Check every line below, and copy those that include "Close".

======== Information provided

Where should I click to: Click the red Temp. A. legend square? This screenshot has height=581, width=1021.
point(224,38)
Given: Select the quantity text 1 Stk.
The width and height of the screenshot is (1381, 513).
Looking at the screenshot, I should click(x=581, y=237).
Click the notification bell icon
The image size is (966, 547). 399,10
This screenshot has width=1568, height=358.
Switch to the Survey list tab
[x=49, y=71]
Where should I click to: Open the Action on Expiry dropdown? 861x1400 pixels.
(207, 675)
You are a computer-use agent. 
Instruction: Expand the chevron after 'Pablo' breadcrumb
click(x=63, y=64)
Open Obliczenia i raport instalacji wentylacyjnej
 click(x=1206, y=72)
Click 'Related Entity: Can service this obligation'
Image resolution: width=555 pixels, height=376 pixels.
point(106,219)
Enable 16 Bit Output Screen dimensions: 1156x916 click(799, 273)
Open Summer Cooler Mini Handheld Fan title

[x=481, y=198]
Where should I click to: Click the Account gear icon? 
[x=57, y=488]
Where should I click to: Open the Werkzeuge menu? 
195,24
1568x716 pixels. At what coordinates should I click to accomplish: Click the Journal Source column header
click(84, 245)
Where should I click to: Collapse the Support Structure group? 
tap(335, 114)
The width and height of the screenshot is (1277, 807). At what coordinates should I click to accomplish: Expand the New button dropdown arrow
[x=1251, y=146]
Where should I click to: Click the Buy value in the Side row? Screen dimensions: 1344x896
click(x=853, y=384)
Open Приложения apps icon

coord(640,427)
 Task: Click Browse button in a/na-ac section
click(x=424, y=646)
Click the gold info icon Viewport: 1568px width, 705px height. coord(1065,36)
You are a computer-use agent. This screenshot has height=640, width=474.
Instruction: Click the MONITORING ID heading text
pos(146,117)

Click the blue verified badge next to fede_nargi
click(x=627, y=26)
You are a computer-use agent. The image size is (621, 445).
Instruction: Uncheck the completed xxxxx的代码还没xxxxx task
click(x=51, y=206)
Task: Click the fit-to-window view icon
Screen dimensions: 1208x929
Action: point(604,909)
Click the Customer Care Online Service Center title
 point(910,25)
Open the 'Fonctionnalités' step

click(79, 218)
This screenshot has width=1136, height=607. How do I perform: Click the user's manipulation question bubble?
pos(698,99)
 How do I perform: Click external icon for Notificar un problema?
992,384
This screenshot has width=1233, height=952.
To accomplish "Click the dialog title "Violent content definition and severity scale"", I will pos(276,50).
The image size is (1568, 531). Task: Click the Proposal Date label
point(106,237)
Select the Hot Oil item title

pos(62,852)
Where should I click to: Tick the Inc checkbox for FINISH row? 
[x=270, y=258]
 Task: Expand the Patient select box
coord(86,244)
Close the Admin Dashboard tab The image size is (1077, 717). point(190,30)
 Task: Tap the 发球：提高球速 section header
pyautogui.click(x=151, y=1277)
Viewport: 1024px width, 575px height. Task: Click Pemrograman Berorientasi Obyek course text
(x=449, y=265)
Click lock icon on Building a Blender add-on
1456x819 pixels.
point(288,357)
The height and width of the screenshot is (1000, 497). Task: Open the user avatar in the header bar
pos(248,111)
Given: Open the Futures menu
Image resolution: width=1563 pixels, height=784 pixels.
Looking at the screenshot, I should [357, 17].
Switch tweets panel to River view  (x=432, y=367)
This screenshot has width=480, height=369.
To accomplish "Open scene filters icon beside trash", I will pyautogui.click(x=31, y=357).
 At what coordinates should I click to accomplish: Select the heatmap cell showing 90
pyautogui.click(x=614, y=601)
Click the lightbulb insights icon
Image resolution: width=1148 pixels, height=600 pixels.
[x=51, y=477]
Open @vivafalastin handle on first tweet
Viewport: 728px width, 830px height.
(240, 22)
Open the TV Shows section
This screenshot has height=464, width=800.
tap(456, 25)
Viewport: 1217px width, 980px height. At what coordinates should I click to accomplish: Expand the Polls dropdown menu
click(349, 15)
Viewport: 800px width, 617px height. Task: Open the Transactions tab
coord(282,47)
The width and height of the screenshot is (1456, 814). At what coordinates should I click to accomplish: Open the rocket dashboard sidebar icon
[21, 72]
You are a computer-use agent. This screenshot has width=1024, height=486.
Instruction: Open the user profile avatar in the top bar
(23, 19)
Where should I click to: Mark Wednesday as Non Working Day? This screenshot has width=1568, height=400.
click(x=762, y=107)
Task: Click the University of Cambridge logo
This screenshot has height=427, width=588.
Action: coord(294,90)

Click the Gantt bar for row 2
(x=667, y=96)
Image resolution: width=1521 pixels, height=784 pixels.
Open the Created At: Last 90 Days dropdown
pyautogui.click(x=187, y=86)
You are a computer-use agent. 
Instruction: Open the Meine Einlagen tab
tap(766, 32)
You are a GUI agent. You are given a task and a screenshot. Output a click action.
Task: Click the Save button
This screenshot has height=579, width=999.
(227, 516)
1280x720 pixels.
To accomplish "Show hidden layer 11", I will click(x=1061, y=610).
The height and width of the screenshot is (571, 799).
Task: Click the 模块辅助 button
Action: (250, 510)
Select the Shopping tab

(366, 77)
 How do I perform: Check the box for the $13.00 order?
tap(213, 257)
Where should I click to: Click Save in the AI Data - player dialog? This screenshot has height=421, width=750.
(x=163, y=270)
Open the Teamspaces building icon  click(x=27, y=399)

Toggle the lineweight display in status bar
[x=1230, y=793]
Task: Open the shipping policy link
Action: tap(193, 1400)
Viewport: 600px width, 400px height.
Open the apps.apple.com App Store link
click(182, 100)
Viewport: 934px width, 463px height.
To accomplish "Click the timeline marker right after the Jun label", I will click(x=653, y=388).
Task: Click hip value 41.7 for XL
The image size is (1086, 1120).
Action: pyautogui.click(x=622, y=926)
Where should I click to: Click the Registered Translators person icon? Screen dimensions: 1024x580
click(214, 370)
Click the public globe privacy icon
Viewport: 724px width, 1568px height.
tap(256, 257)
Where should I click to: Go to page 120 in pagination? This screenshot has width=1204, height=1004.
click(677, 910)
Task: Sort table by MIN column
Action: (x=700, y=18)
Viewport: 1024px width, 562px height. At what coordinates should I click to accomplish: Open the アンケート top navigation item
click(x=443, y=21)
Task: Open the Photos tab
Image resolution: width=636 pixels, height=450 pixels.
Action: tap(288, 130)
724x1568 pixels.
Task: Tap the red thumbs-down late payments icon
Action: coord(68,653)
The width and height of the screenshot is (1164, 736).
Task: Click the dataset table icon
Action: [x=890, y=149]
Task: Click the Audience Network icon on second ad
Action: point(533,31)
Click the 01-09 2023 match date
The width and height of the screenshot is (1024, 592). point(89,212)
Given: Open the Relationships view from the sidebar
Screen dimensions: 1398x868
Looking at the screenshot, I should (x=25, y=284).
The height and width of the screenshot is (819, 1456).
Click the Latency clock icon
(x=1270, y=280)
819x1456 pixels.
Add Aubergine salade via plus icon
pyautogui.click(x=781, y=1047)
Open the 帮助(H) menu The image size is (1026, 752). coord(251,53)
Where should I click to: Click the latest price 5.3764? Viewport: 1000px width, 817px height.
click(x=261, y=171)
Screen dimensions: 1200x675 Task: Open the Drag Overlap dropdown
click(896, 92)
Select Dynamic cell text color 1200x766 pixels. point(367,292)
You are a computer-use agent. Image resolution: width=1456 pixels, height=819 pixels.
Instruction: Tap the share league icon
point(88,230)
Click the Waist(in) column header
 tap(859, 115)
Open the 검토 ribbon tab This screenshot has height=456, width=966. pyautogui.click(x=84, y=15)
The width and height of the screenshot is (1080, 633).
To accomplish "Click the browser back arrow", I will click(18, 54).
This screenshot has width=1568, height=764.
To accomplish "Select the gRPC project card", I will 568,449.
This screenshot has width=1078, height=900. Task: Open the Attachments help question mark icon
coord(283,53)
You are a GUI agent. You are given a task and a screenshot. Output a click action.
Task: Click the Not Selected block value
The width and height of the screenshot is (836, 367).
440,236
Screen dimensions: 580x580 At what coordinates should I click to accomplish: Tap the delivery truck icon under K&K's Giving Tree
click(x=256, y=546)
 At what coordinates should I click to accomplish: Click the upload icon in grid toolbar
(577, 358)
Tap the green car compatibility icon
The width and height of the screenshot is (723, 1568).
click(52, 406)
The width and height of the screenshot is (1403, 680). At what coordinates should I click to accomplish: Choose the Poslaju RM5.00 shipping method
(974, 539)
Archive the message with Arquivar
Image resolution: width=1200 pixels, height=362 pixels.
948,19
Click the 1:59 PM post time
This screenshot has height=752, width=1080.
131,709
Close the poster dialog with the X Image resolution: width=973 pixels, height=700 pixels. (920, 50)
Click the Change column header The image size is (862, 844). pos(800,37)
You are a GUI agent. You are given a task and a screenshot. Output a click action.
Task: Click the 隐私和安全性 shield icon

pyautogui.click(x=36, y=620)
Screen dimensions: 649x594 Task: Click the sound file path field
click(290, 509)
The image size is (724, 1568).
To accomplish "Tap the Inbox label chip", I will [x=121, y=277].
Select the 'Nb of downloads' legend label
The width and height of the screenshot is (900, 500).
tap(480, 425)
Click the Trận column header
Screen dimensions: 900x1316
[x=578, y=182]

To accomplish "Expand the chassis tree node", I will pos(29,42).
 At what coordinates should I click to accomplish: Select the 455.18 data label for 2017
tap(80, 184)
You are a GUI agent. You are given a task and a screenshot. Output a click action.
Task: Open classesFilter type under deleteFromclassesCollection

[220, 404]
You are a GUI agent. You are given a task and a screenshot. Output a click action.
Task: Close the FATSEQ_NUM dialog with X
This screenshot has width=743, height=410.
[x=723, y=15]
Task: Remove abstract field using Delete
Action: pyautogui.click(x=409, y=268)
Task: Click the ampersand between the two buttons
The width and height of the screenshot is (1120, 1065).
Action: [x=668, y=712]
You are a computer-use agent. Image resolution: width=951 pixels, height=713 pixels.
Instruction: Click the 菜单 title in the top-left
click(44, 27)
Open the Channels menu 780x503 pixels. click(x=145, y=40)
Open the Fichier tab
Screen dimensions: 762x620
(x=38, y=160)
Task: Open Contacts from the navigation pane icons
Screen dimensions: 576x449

================

Response box ::
Close the Admin Dashboard tab The image size is (1077, 717). point(190,30)
Close the poster dialog with the X Image resolution: width=973 pixels, height=700 pixels. (920, 50)
Task: Close the FATSEQ_NUM dialog with X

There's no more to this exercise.